§ Data extracted from a collection
========================

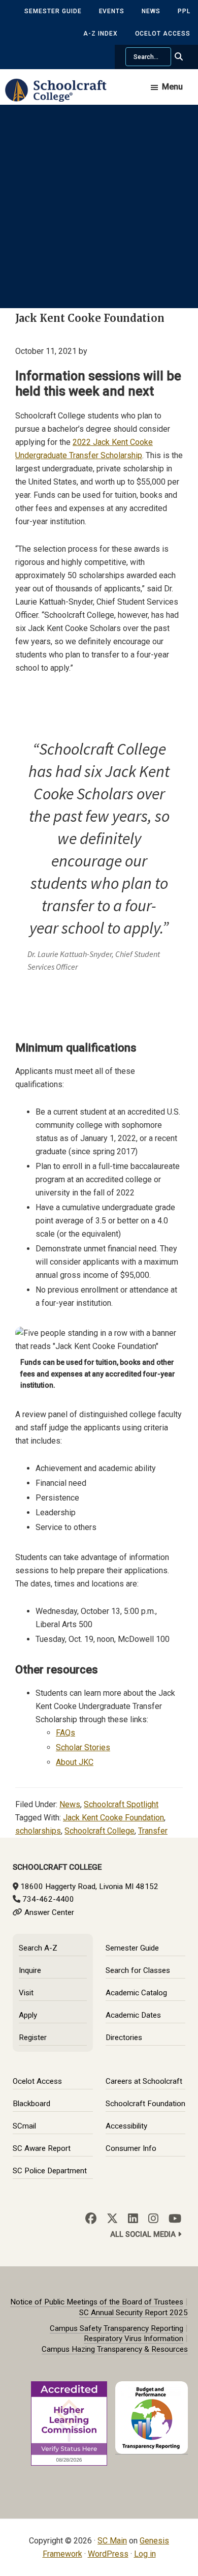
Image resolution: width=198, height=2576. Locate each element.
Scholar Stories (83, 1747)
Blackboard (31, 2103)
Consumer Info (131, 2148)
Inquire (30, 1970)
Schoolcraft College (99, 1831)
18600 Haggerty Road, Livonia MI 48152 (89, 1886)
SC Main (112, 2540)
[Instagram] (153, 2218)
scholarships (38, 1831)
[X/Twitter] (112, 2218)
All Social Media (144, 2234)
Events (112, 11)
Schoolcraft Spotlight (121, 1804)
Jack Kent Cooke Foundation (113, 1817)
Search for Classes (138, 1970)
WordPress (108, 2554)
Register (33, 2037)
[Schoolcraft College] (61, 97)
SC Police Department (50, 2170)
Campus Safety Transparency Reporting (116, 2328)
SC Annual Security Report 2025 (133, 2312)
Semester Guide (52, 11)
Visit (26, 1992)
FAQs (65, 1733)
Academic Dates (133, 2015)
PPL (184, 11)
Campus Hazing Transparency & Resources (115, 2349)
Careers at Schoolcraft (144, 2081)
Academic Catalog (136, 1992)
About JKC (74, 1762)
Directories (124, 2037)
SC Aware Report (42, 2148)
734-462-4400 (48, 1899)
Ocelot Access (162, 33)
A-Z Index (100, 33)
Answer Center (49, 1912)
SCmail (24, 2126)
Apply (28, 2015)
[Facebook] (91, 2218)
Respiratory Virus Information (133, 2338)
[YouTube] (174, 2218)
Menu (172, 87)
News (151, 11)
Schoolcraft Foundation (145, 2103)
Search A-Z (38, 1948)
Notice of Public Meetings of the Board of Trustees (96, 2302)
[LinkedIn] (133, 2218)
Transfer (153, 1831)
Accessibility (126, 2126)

========================

§ YOUR INSTRUCTIONS
Scan the entries above and show each line that contains the word "Campus".

§ RESPONSE AREA
Campus Safety Transparency Reporting (116, 2328)
Campus Hazing Transparency & Resources (115, 2349)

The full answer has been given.